The defense sector is in a boom cycle, fueled by ongoing geopolitical conflicts and a defense-friendly U.S. administration. With military budgets soaring, particularly in the U.S., investors are eyeing top defence contractors poised for lucrative government contracts.
Why invest in defence stocks now?
- 1 Trump's pro-defence stance: The return of Donald Trump to the White House is expected to favour defence contractors. His administration previously increased military spending significantly, and current global tensions could push it even higher.

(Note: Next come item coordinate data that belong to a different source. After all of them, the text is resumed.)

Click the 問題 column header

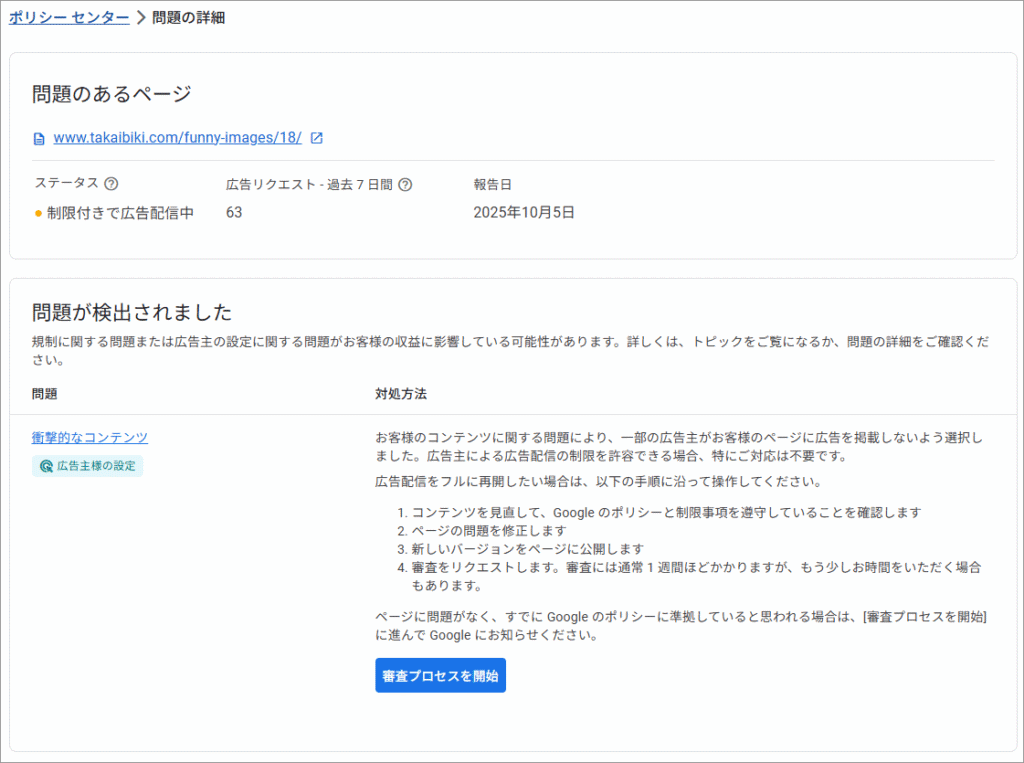[x=45, y=395]
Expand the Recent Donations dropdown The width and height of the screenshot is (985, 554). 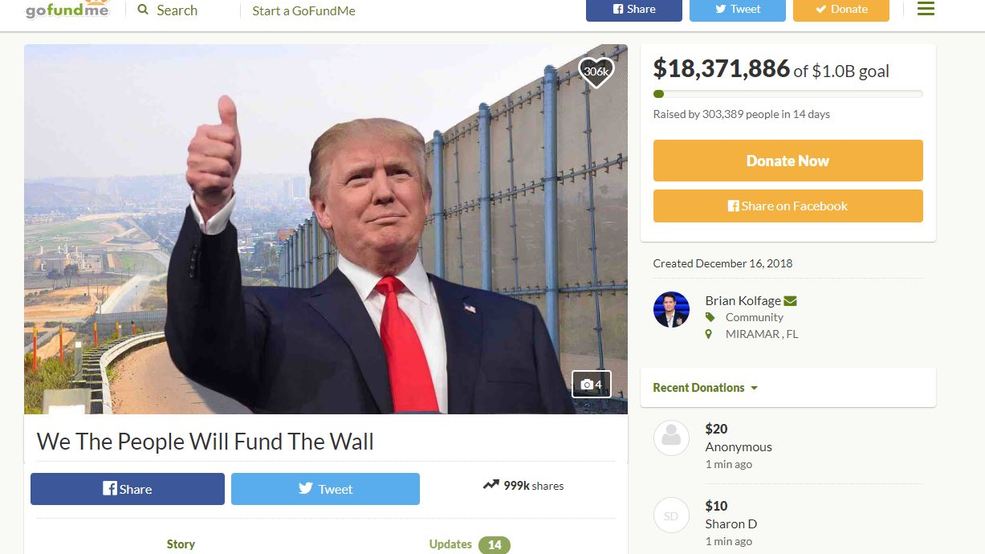705,388
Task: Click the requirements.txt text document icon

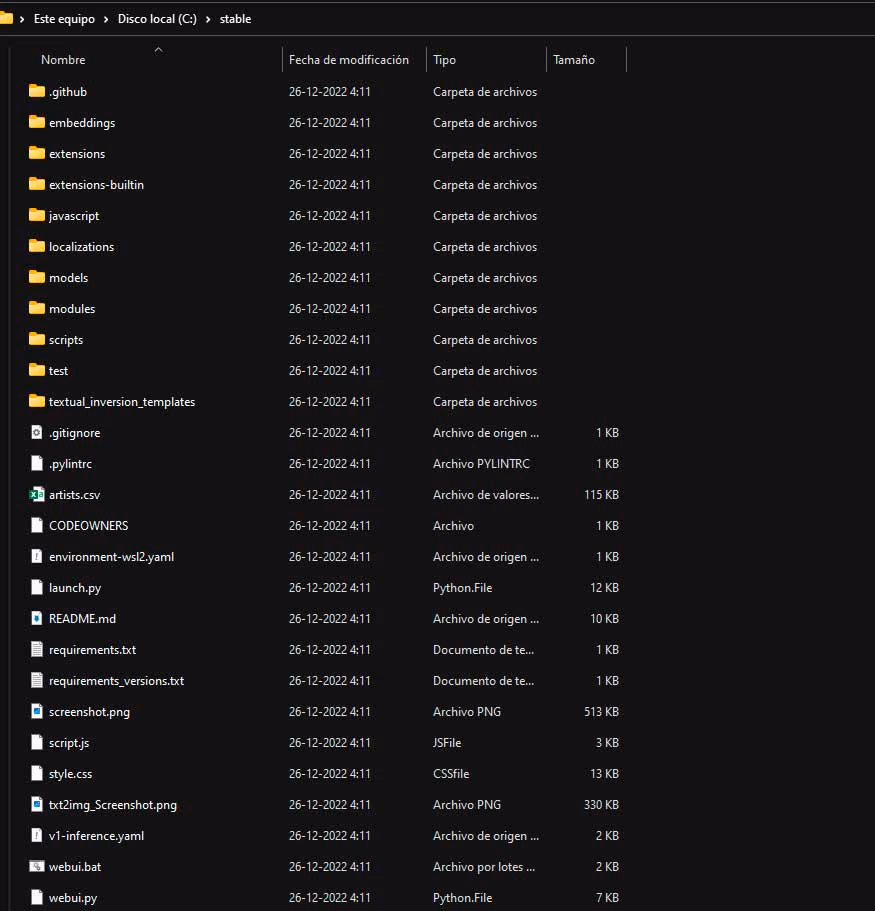Action: (x=37, y=649)

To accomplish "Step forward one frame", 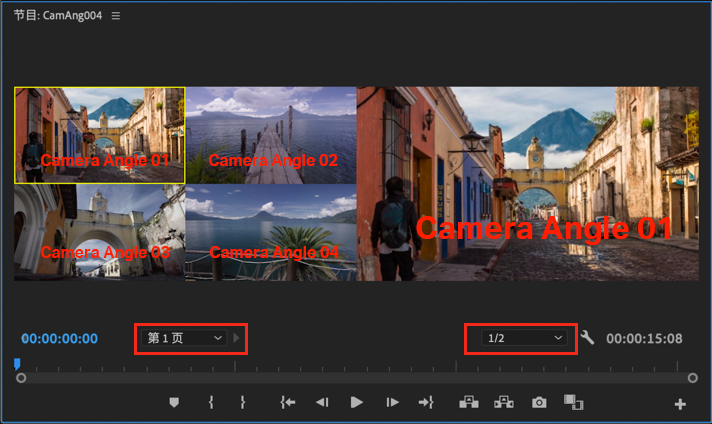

- 2 Geopolitical unrest: The ongoing Russia-Ukraine war has driven NATO nations to ramp up military support, leading to massive defence contracts for arms manufacturers. Meanwhile, the Israel-Hamas conflict has intensified demand for advanced defence systems and weapons. Rising tensions between China and Taiwan have also heightened security concerns, increasing the likelihood of further U.S. military aid, which could significantly benefit defence stocks.
- 3 Who will win the defence contracts? The big players in the U.S. defence sector are well-positioned to benefit from escalating defence budgets. Below are the top defence stocks expected to surge in 2025.
Top 9 U.S. defence stocks to watch in 2025
Defense stock | Fast facts | Overview |
---|---|---|
Lockheed Martin (NYSE: LMT) |
Market cap: $109B
Dividend yield: 2.7% |
What they do: Lockheed Martin is the largest U.S. defence contractor, specialising in advanced fighter jets, missile defence systems, and space technology. Their key programs include the F-35 fighter jet and THAAD missile defence.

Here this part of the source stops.